Das bedeutet, ich benötige ein Abfrageprogramm.
Frage z:b.Nennen Sie ein beliebtes Urlaubsland der Deutschen? Vorprogrammiert sind die Urlaubsländer,die von den 100 Leuten vorher genannt wurden,alle anderen sollen mit 0 Punkten ausgegeben werden. Die genannten Urlaubsländer sollen jeweils die Anzahl der Antworten angeben und diese Zahlen sollen am Ende in einer Summe (bei jeder Runde,also pro Frage) ausgegeben werden.
Vielen Dank schonmal für eure Hilfe.


----------



## AmunRe (15. Jul 2009)

OoFeeoO hat gesagt.:


> Hallo,
> leider habe ich kaum Erfahrung mit Java



hast du den sonst irgendwelche erfahrungen mit Progammierung?
Vll solltest du dir genauer überlegen wie du dein Programm aufbauen willst (mal abgesehen von den Fragen) ich meine inhaltlich: AWT oder SWING ? Frame oder Applet?

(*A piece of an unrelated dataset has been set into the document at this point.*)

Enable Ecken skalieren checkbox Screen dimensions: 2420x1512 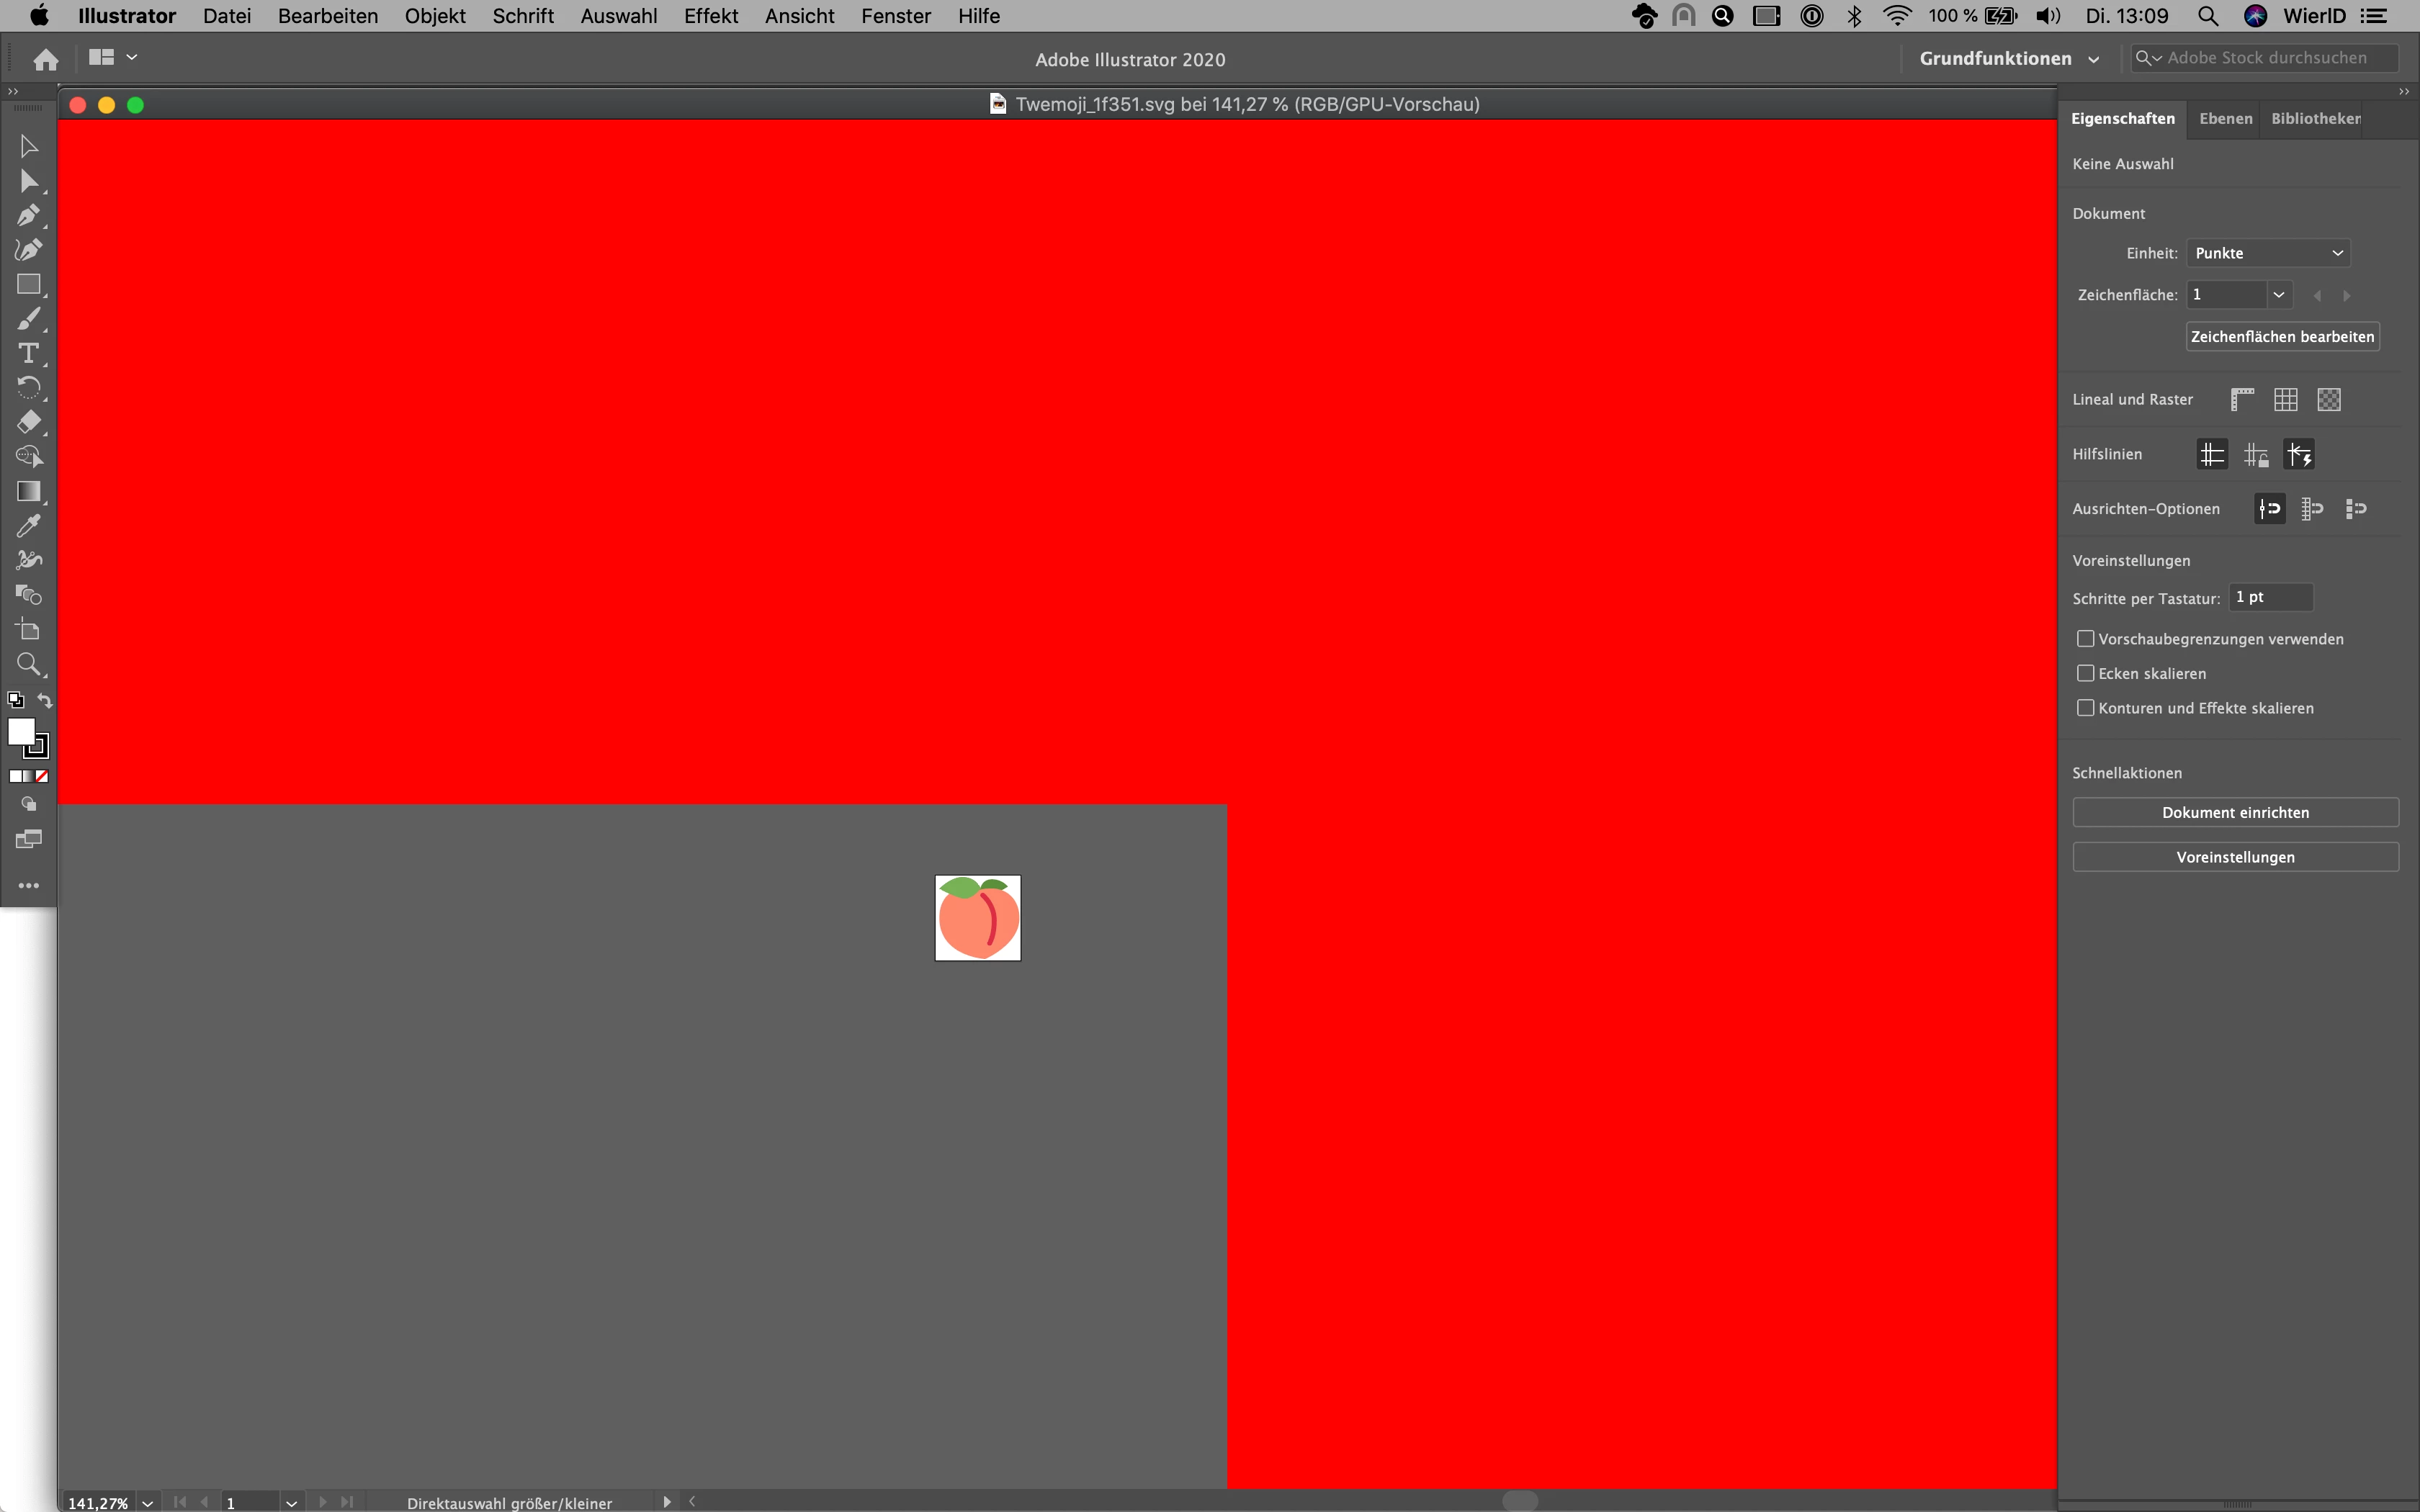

OOP oder nicht ? ... .

mfg


----------



## OoFeeoO (15. Jul 2009)

ich habe selbst nur einfache java programmierung und c sowie c++ gemacht.jedoch alles nur in programmen wie c-builder.also ich bin nicht wirklich editor-gewandt.ok,vor 4 jahren,habe ich mal ne einfache homepage mit html erstellt.
ich frage hier ja um zu erfahren,wie man es am besten aufbaut?hast du eine idee,welche struktur sich am besten eignet?


----------



## AmunRe (15. Jul 2009)

naja um ganz einfach zu halten erstellst du dir ein JFrame.
dann musst du eine möglichkeit finden die fragen und antworten zu verwalten z.b eine textdatei mit dieser Syntax:

```
Frage/Antwort/Antwort/Antwort
Nennen Sie ein beliebtes Urlaubsland der Deutschen/USA/Polen/Frankreich
```
(Stichwort streams)
ein array oder ein vector würder aber auch gehen.
wenn du soweit bist musst du die fragen nur noch auf den JFrame ausgeben z.b in einen label. 
Wie genau du dein Programm aufbaust musst du selbst wissen ich will dir nicht den ganzen spaß nehmen  

wenn du noch fragen hast melde dich einfach
mfg


----------